Right after breakfast at Pinikpikan House, everybody headed to their respective rooms to prepare.
The organizers discouraged us to bring our SLRs, but I’m naturally persistent, so I brought mine. I borrowed a dry bag from a friend days prior the trip to protect my stuff. Also, I was already prepared for the worst scenario of breaking a lens or getting its body wet. My greatest worry that time was not my camera getting broken but missing every picturesque scenes and interesting moments in the cave.
The Spelunking activity started at Lumiang Cave.
Spelunking vs Caving
By the way, the term spelunking is used when you’re following a trail or should I say, a guide-assisted caving. Caving, on the other hand, is a term used if you’re still exploring the cave which may include; dimension measurements, possible wildlife tracing, creating trails for spelunkers, mineral monitoring, and like expeditions. So kids, remember, caving is for professionals only!
Going back to the story, what will welcome you in the cave’s entrance were stack of coffins. Lumiang cave was long been serving as burial ground for the Sagada folks.
We noticed that these coffins, which were made from hollowed logs, were shorter than ordinary coffins. According to Kuya Erwin, our guide from Saggas, the corpses were fitted in the coffin in fetal positions.
Kuya Erwin told us some stories about some Sagada traditions including the interment ceremony and I will share it later.
Anyways, we started trailing down after some safety orientations. There were lot of assistant guides ensuring our safety especially in the most challenging and most dangerous legs of the trail.

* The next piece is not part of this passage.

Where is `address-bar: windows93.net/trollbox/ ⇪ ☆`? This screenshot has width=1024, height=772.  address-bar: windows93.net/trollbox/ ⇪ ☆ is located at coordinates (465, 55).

In the first stage, we already did some squeezing to fit ourselves in the small holes. It was then followed by lifting (by the guides), wherein we stepped on the guides legs and shoulders to go downward.
There were sliding for us to cross the slippery rocks, as well as wall climbing. At some sections, we had to grab on the rocks firmly to avoid a fall. And it seemed that everybody remembered Kuya Erwin’s instruction well: “don’t hold it sexy!”.
We swam and crossed a super cold river, climbed a steep uphill terrain, walked barefoot on both slippery and rough pathways, and lifted ourselves as if we were rappelling to get to the next stop.
After the perseverance and hardwork, we finally saw the wonder that we had always anticipated, the Sumaguing Cave’s stalactites, stalagmites, and like formations. It was, indeed, spectacular to behold. The most famous of them all was the one they call as “the curtain”.
We also got a consolation from Kuya Erwin wherein he offered us to take another exciting trail to the natural pool. The pool is a water-filled circular hole within Sumaguing Cave where you can swim and dive.
We became part of the privileged few to have taken such trail. From “the curtain” we took the right trail (where others usually take the easier left). We suspended on a rope to cross then slid, jumped, and swam through an ice-cold, flowing water.
We were never bored because in every stopovers, Kuya Erwin punched us with his classic humor collections. To mention one, while we were near the exit, he said that we will be entering the next cave. And since the trail was easier than that of Lumiang and Sumaguing, he allowed us to experience holding the petromax (a kerosene-powered lamp that illuminates like a bulb), and then lead us to an inch-wide rock hole. Frell! We were fooled. I was seriously taking his lectures and even volunteered to hold the lamp but then, it was just a lark. Nice one, Kuya Erwin!
Completing Sagada Cave Connection
We finished the cave connection nearly five hours.
After washing up, we still had the energy for the next activity. Unfortunately, it was raining so we did not witness Sagada’s cultural dance, Panag-apoy, at Lake Danum. Eventually, it turned into a photo session under the drizzle.
We culminated our day 2 with a sumptuous dinner at Salt and Pepper Diner.